Previous studies, utilizing nitric oxide synthase inhibitors and nitric oxide application, indicate that nitric oxide has the capacity to modulate contractile responses in pulmonary vessels. In the present study, in vitro effects of organic nitrates/nitrites were compared with their in vivo ability to generate nitric oxide and their effects on blood pressure. Glyceryl trinitrate, ethyl nitrite, isobutyl nitrate, isobutyl nitrite, isoamyl nitrite and butyl nitrite inhibited contractions in response to nerve stimulation in guinea pig pulmonary artery and vas deferens. Glyceryl trinitrate (also known as nitroglycerin) was the most potent and isobutyl nitrate the least potent substance with this action (IC50 4.5 +/- 0.2 x 10(-10) and 1.1 +/- 0.1 x 10(-5) M, respectively). Contractile responses to noradrenaline were inhibited, whereas noradrenaline release was unaffected by organonitrates/nitrites, indicating a post-junctional inhibitory effect. When infused intravenously to anaesthetized rabbits glyceryl trinitrate, ethyl nitrite and isobutyl nitrate generated dose-dependent increments of nitric oxide in exhaled air and dose-dependent decrements in systemic blood pressure. Significant correlations were obtained between in vivo NO generation and effects on blood pressure, as well as between NO generation in vivo and the in vitro activity of the organic nitrites and organic nitrates. In conclusion, organic nitrites and organic nitrates can modulate adrenergic neuroeffector transmission in guinea pig pulmonary artery and vas deferens, and produce detectable concentrations of nitric oxide in exhaled air in vivo, in the rabbit. The observations give direct in vivo evidence that organic nitrites and nitrates generate NO, and strongly support them exerting their action via NO formation.

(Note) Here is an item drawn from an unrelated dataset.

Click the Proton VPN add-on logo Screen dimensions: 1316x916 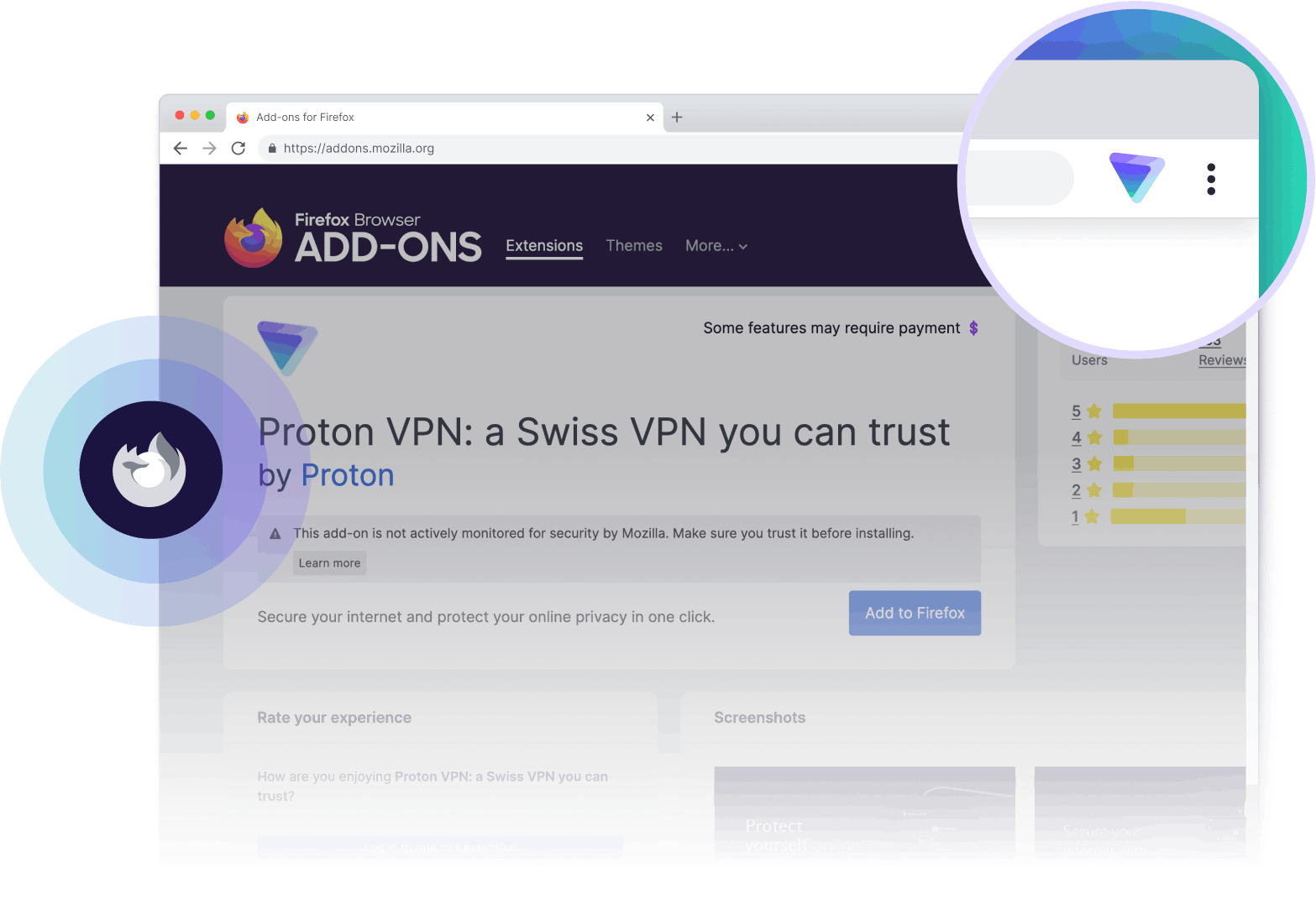[287, 348]

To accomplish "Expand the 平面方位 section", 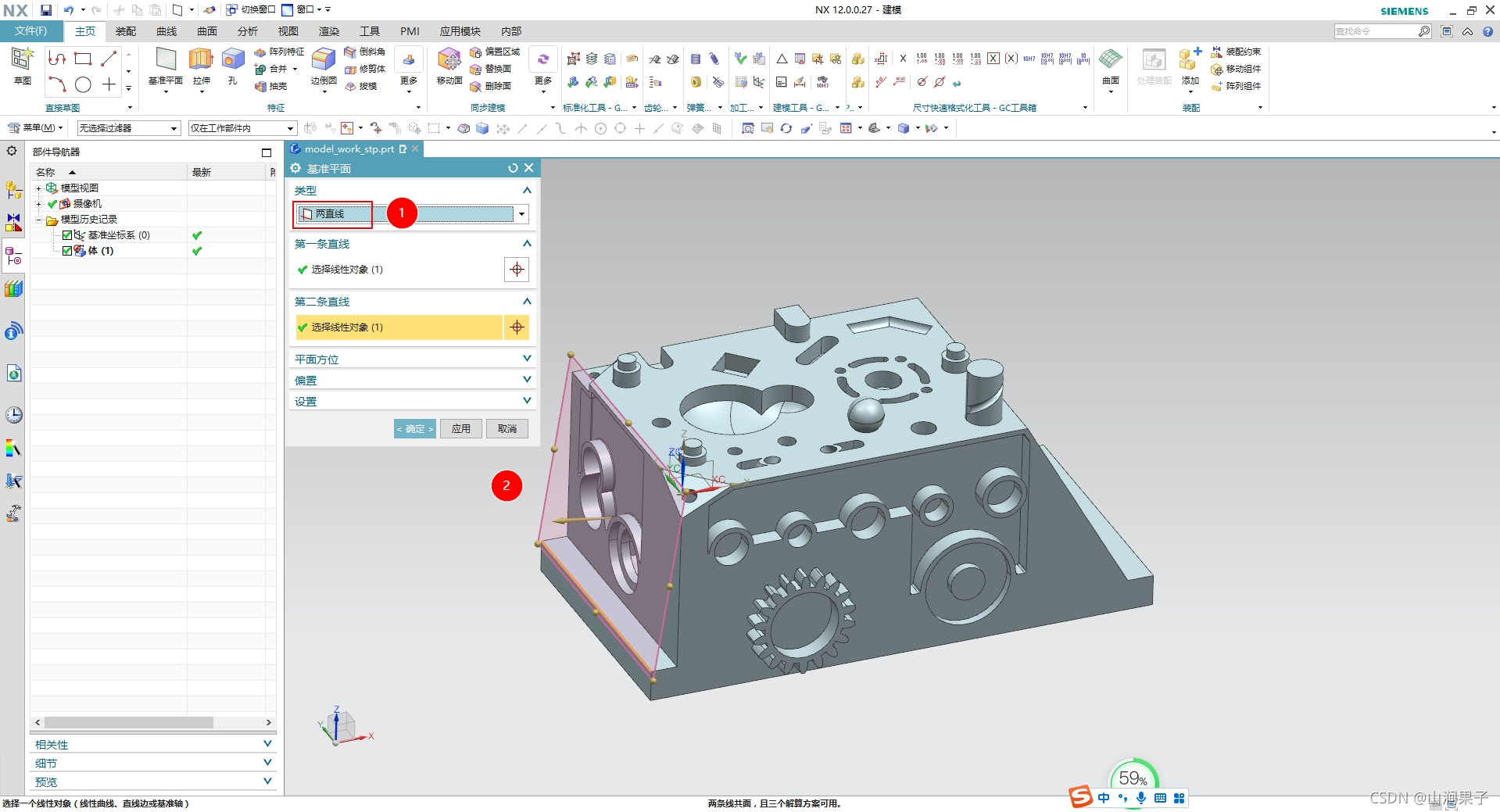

Detection of nitric oxide in exhaled air during administration of nitroglycerin in vivo

1. Direct evidence for nitric oxide (NO) formation from nitroglycerin (GTN) was obtained by measurements of NO concentrations in exhaled air in artificially-ventilated, pentobarbitone-anaesthetized rabbits. 2. The concentration of endogenously formed NO was 23 +/- 5 parts per billion (p.p.b.). Infusions of GTN (1-100 micrograms kg-1 min-1, i.v.) induced dose-dependent and biphasic increments in exhaled NO and concomitant reductions in systemic blood pressure. 3. Tolerance to the blood pressure reduction developed in parallel with a decrease in GTN-induced exhaled NO, a pattern which was unaffected by administration of N omega-nitro-L-arginine methyl ester (L-NAME, 30 mg kg-1), L-cysteine (200 mg kg-1), N-acetylcysteine (200 mg kg-1) or glutathione (200 mg kg-1). 4. Intravenous infusions of adenosine (0.7 mg ml-1, 250 microliters kg-1 min-1) and GTN (1 mg ml-1, 250 microliters kg-1 min-1) elicited similar decrements in pulmonary vascular resistance. GTN elicited a substantial increase in exhaled NO (50 +/- 10 p.p.b.) whereas adenosine evoked a markedly smaller increase (7 +/- 1 p.p.b.). L-NAME (30 mg kg-1, i.v.) abolished NO in exhaled air, and evoked an increase in pulmonary vascular resistance from 116 +/- 19 to 147 +/- 9 pulmonary vascular resistance units. After L-NAME the change in pulmonary vascular resistance induced by adenosine or GTN was increased to a similar degree. However, while the increase in exhaled NO induced by nitroglycerin was unaffected, the response to adenosine was abolished. 5. The present data demonstrate that NO is formed from GTN in vivo. Furthermore, thiol availability,or nitric oxide synthase activity are not limiting factors in the conversion of nitroglycerin to NO in vivo.Finally, pulmonary haemodynamic changes per se do not explain the observed increase in NO upon nitroglycerin infusion.